Quali sono le uova interessate
Il richiamo riguarda un lotto prodotto dalla Società Agricola Fiorin di Lionello & C. SS, nello stabilimento identificato dal codice IT03010, autorizzazione CE C3Y0J. Il lotto da controllare è H10813, con data di scadenza indicata al 27 settembre 2026. Tra i prodotti richiamati ci sono le Fattorie Natura da 6 uova, categoria A, di vario calibro e provenienti da allevamento a terra, con peso netto minimo di 330 grammi. La commercializzazione è riconducibile a Coop Italia. Sono poi coinvolte le uova Selex da 6 pezzi, categoria A, medie e da allevamento a terra. La confezione è commercializzata da Selex S.p.A., con sede a Trezzano. Sempre a marchio Selex è interessato dal richiamo anche il formato da 10 uova medie allevate a terra, con lo stesso codice identificativo dello stabilimento e lo stesso lotto. Nel provvedimento figurano inoltre le uova Despar in confezione da 4, anch’esse provenienti da allevamento a terra.
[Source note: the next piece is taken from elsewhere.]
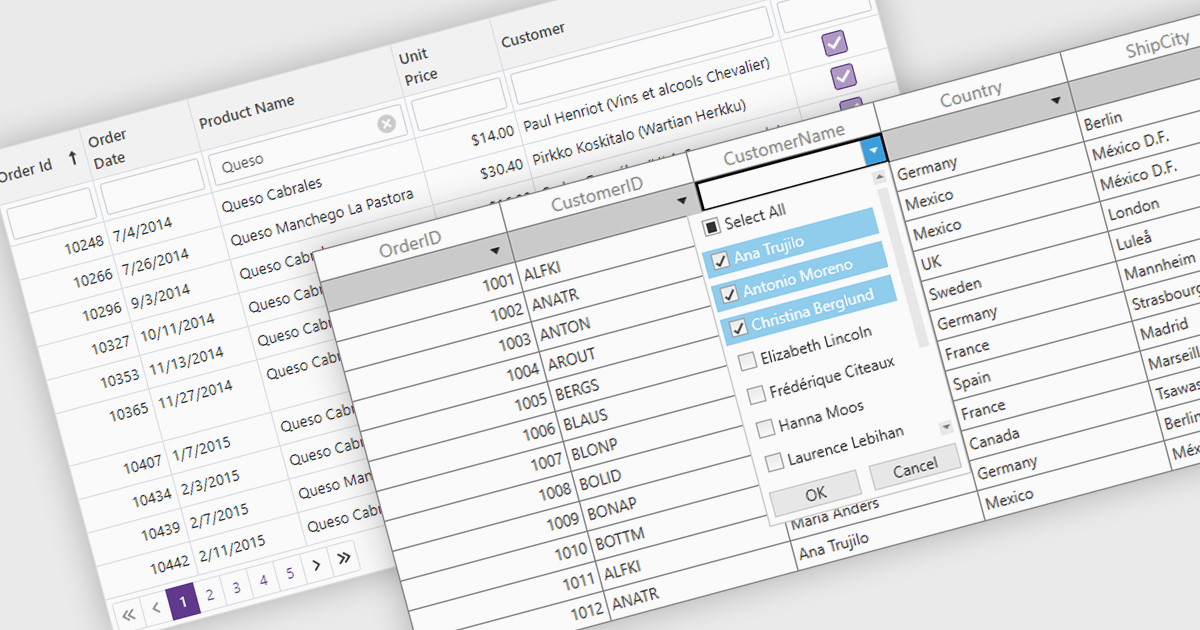Uncheck Ana Trujillo in filter list
Image resolution: width=1200 pixels, height=630 pixels.
[719, 262]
Perché sono state ritirate
La ragione del richiamo è la presenza di Salmonella spp. sulla superficie del guscio. Si tratta di una misura precauzionale che ha portato al ritiro delle confezioni riconducibili al lotto interessato. Per questo motivo, chi ha acquistato recentemente uova dei marchi coinvolti è invitato a controllare attentamente la confezione, verificando non soltanto il marchio e il formato, ma soprattutto il codice e il lotto indicati nell’avviso. Nel caso in cui la confezione corrisponda a quella oggetto del richiamo, le uova non devono essere consumate, anche se all’apparenza non presentano alterazioni. Il prodotto deve essere riportato al punto vendita dove è stato acquistato, seguendo le indicazioni fornite dall’esercizio commerciale.
Il caso riguarda anche Trezzano
La presenza di Selex S.p.A. tra le aziende indicate nella documentazione del richiamo porta quindi direttamente la vicenda a Trezzano sul Naviglio. La società è indicata come commercializzatrice di due dei prodotti interessati dal provvedimento. Il richiamo coinvolge dunque più marchi e diversi canali di vendita, ma le confezioni segnalate riconducono allo stesso produttore e allo stesso lotto. Per i consumatori la raccomandazione resta quella di verificare con attenzione le confezioni già acquistate e, in caso di corrispondenza, non consumare le uova e restituirle al punto vendita.